→ Task
Return a copy of every line in the data below that contains "width".
Materials provided section start
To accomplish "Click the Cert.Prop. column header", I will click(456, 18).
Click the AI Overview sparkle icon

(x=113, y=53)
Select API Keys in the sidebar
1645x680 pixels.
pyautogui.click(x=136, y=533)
Materials provided section end
Materials provided section start
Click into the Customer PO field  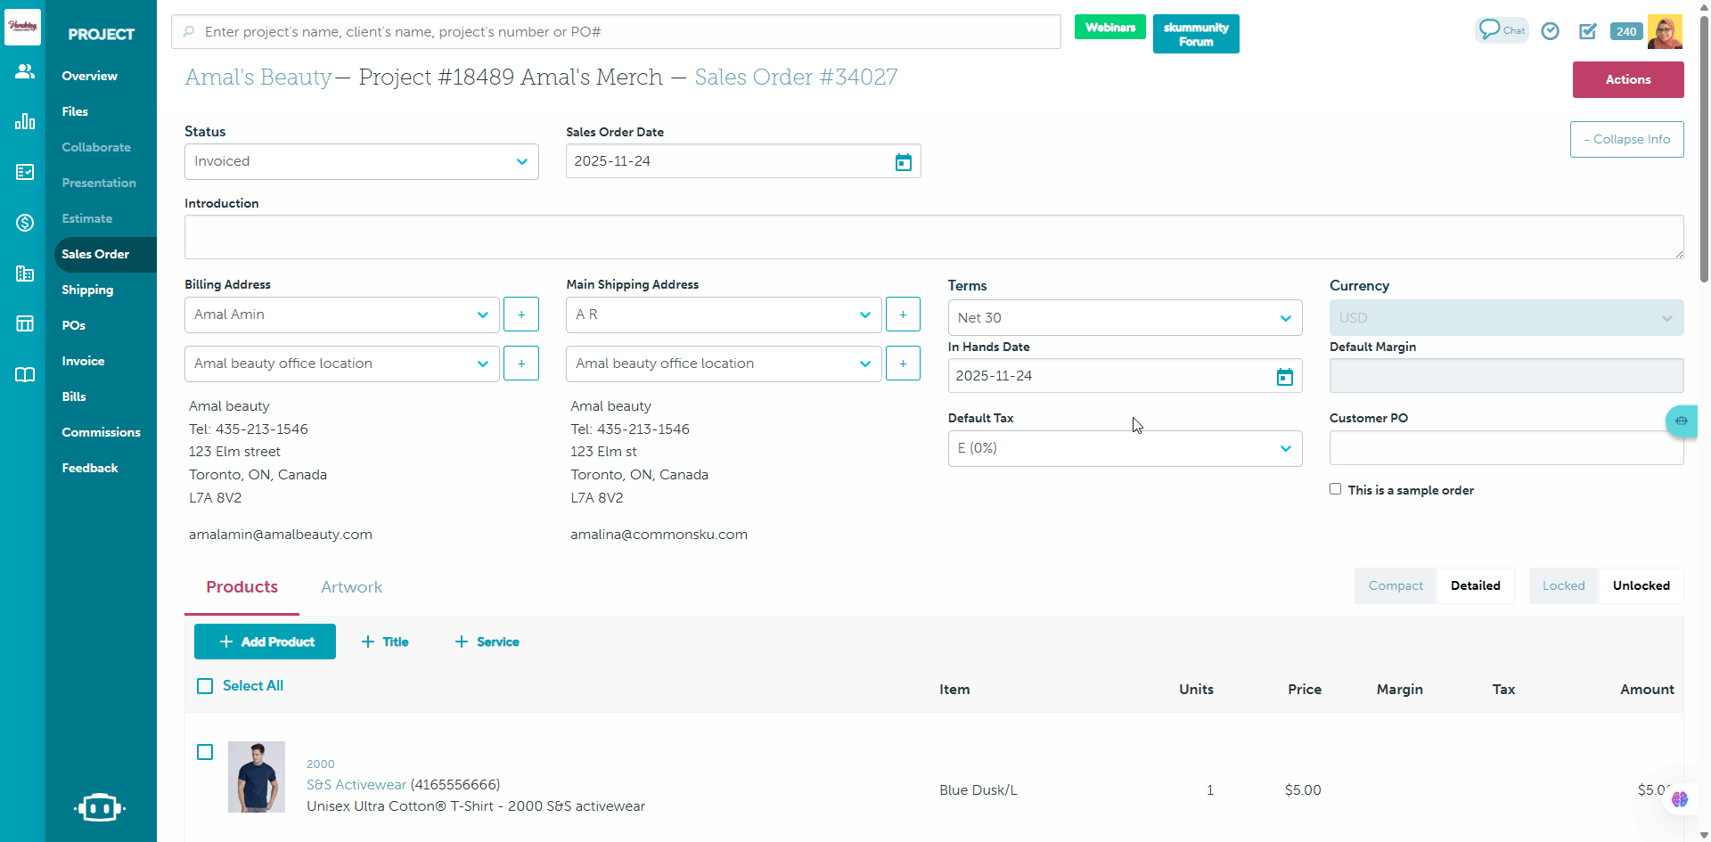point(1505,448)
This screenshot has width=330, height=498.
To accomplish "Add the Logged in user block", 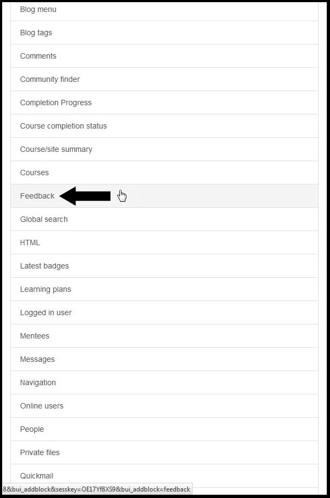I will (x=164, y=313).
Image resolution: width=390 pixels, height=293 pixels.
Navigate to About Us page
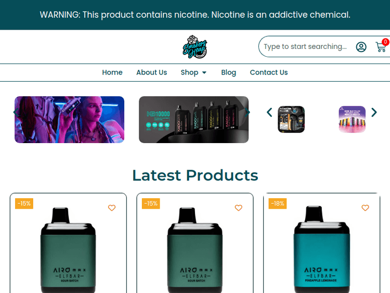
Materials provided section end
→ Response to this exercise
This screenshot has width=330, height=498.
Image resolution: width=390 pixels, height=293 pixels.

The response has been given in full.